ウェルネスとーく
医療・健康・介護のコラム
[日本チャイルドボディケア協会代表 蛯原英里さん](下)「これだ!」ピンと来て迷わず退職 ベビーマッサージの道へ
「ふれあい」が絆を育てる
――ベビーマッサージとの出会いは、NICUの看護師をやめた後だと聞きました。
一般企業で働いていた時です。書店で偶然、手にした本で知りました。「私がしたいのはこれだ!」とピンと来ました。愛情たっぷりのマッサージで、親子の絆を深めて、赤ちゃんの血行促進や安心につながる。すぐに退職して、ベビーマッサージの資格を取得しました。
――迷いがなかったのですね
はい。自分のこれまでの経験が一本の線でつながったような感覚でした。

取り組む課題
[a] 原文の「一般企業で働いていた時です。」から「はい。自分のこれまでの経験が一本の線でつながったような感覚でした。」まで（両端を含む）を、一字も変えずに書き写して返しなさい。
[b] 原文をもとに、次の問いに答えなさい。
(i) 蛯原英里さんの肩書は何か。
(ii) ベビーマッサージを知ったきっかけは何か。
(iii) ベビーマッサージを知った後、すぐに何をしたか。
[c] 次の各文が原文の内容と合っているかどうかを「はい」か「いいえ」で答え、判断の決め手となる原文の言葉をそのまま引用しなさい。
(i) ベビーマッサージを知ったのは、NICUの看護師として働いていた時である。
(ii) 資格を取得する前に、勤めていた会社を退職した。
(iii) 退職するかどうかを長い間迷った。
原文に書かれている内容だけを根拠にすること。

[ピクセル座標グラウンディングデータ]
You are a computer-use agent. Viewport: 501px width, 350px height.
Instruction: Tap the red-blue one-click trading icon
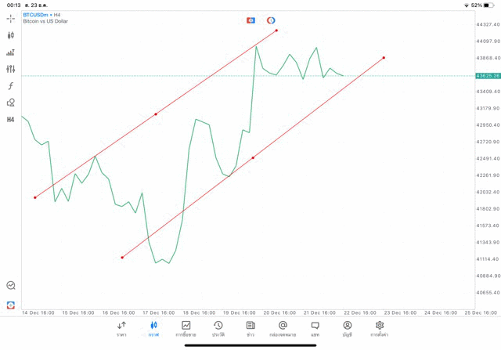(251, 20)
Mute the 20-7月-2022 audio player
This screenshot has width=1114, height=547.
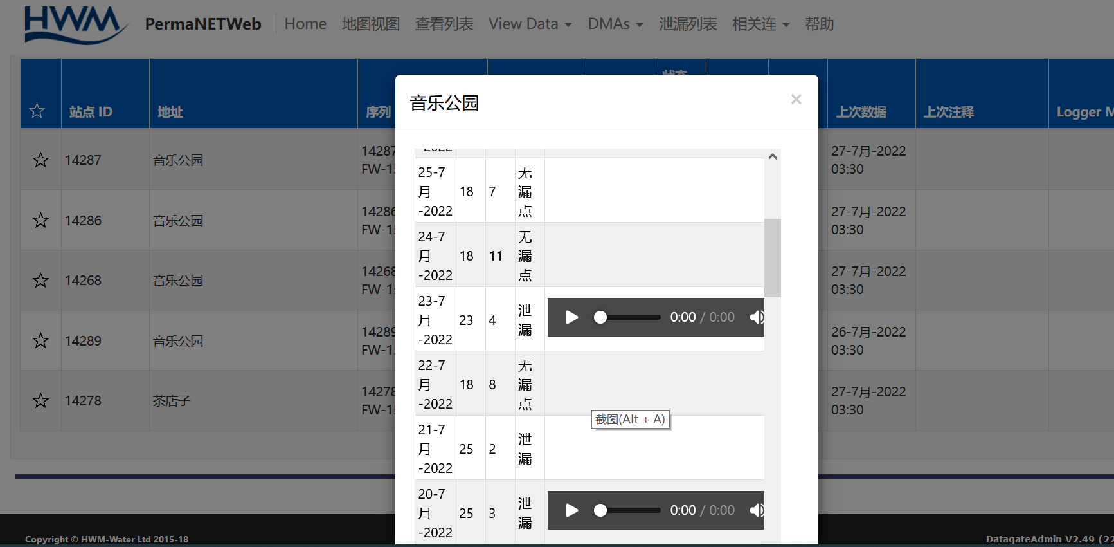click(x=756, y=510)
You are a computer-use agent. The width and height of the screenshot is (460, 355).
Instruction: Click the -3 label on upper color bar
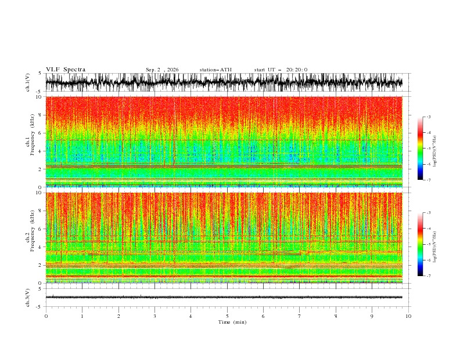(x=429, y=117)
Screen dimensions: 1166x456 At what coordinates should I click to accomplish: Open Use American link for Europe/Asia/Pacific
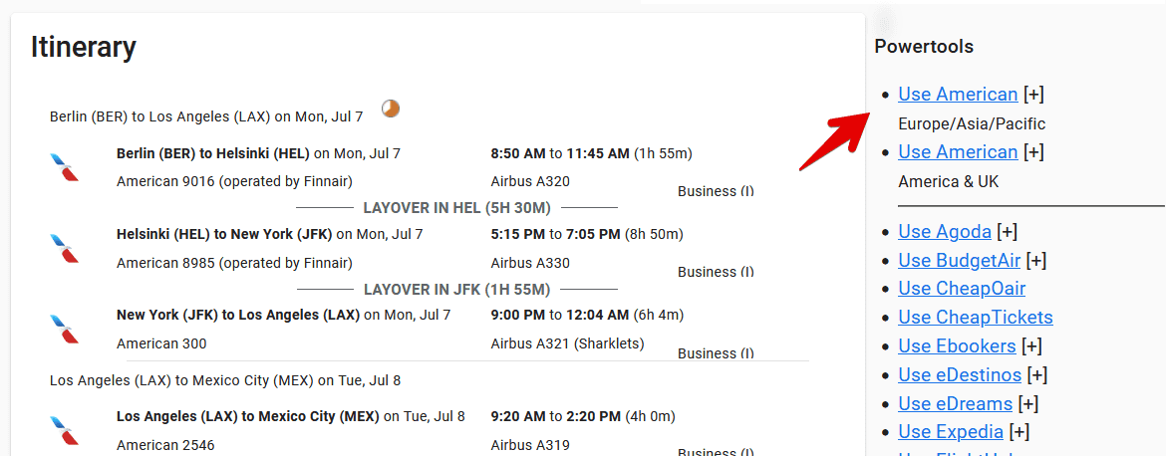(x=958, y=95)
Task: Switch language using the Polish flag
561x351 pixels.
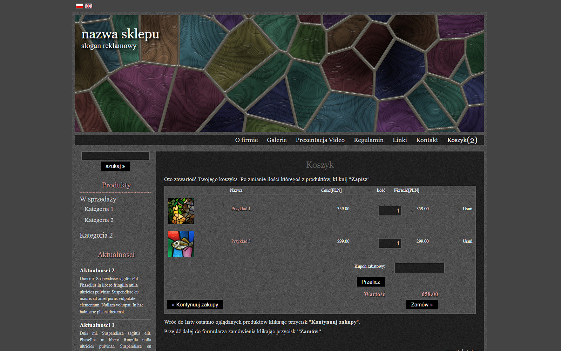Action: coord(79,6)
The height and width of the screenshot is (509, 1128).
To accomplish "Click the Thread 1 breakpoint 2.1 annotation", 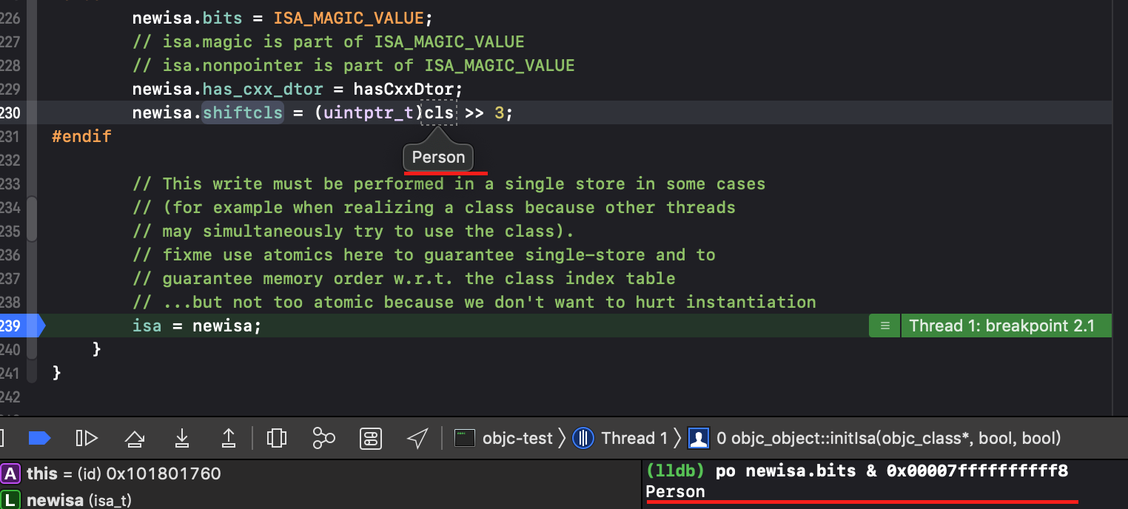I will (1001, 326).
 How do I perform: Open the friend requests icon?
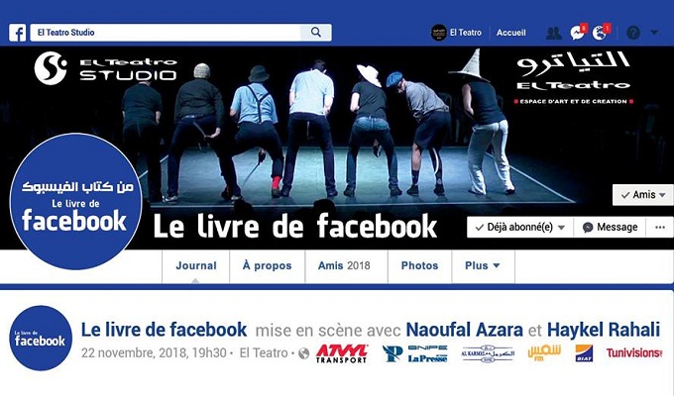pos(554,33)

...

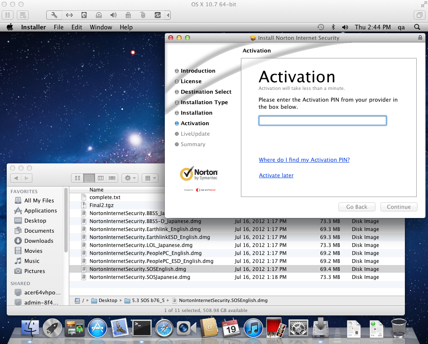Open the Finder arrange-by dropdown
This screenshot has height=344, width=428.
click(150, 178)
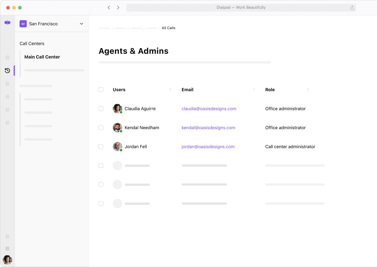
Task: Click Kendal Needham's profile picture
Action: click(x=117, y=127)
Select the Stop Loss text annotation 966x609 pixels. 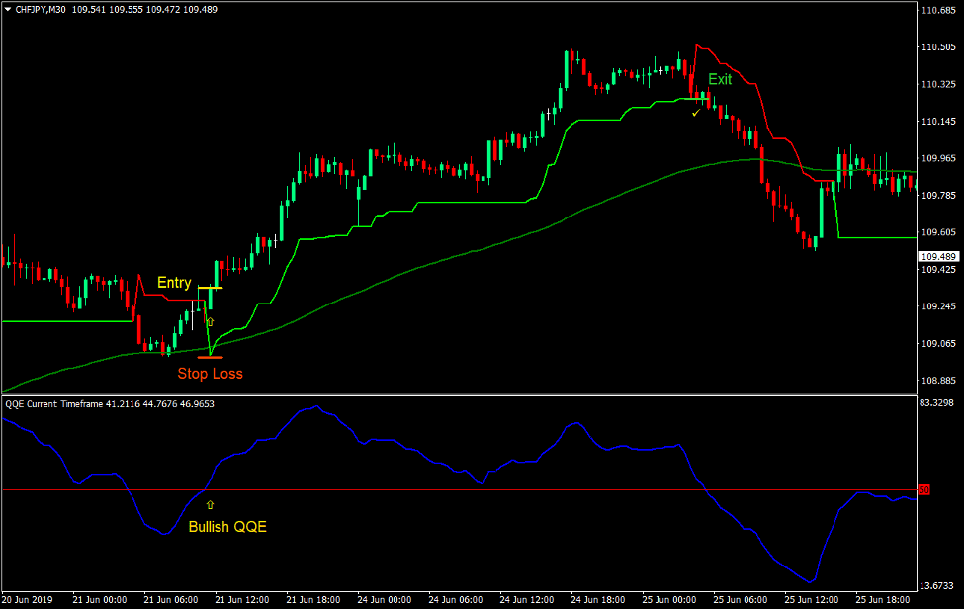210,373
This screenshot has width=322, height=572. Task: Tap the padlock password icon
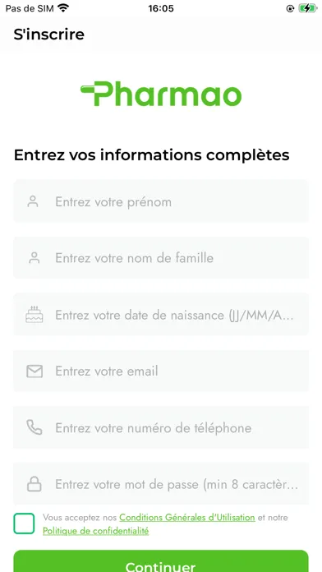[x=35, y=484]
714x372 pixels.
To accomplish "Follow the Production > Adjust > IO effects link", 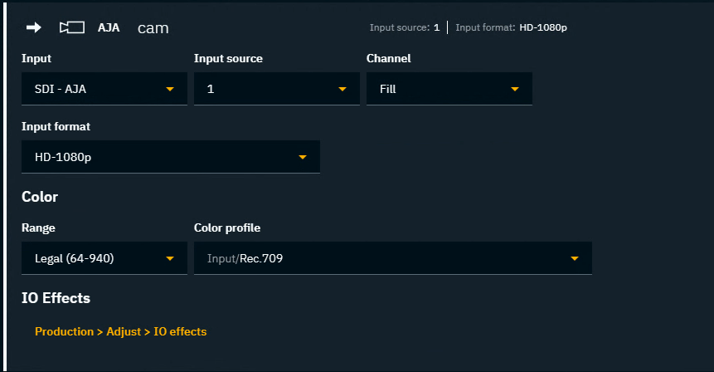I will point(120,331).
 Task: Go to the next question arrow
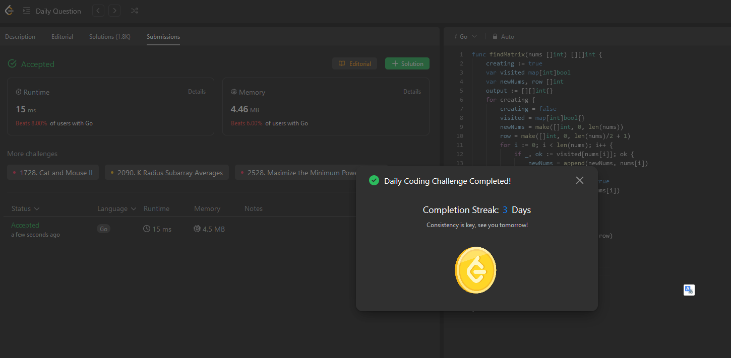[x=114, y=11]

* * *

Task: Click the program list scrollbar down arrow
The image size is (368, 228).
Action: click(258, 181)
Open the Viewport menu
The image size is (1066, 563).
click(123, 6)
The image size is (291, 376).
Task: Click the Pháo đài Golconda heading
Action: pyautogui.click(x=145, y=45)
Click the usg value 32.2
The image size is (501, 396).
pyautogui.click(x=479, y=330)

課題別の解答
[a]
一般企業で働いていた時です。書店で偶然、手にした本で知りました。「私がしたいのはこれだ!」とピンと来ました。愛情たっぷりのマッサージで、親子の絆を深めて、赤ちゃんの血行促進や安心につながる。すぐに退職して、ベビーマッサージの資格を取得しました。
――迷いがなかったのですね
はい。自分のこれまでの経験が一本の線でつながったような感覚でした。

[b]
(i) 日本チャイルドボディケア協会代表
(ii) 書店で偶然手にした本
(iii) 退職して、ベビーマッサージの資格を取得した。

[c]
(i) いいえ。「一般企業で働いていた時です。」
(ii) はい。「すぐに退職して、ベビーマッサージの資格を取得しました。」
(iii) いいえ。「ピンと来て迷わず退職」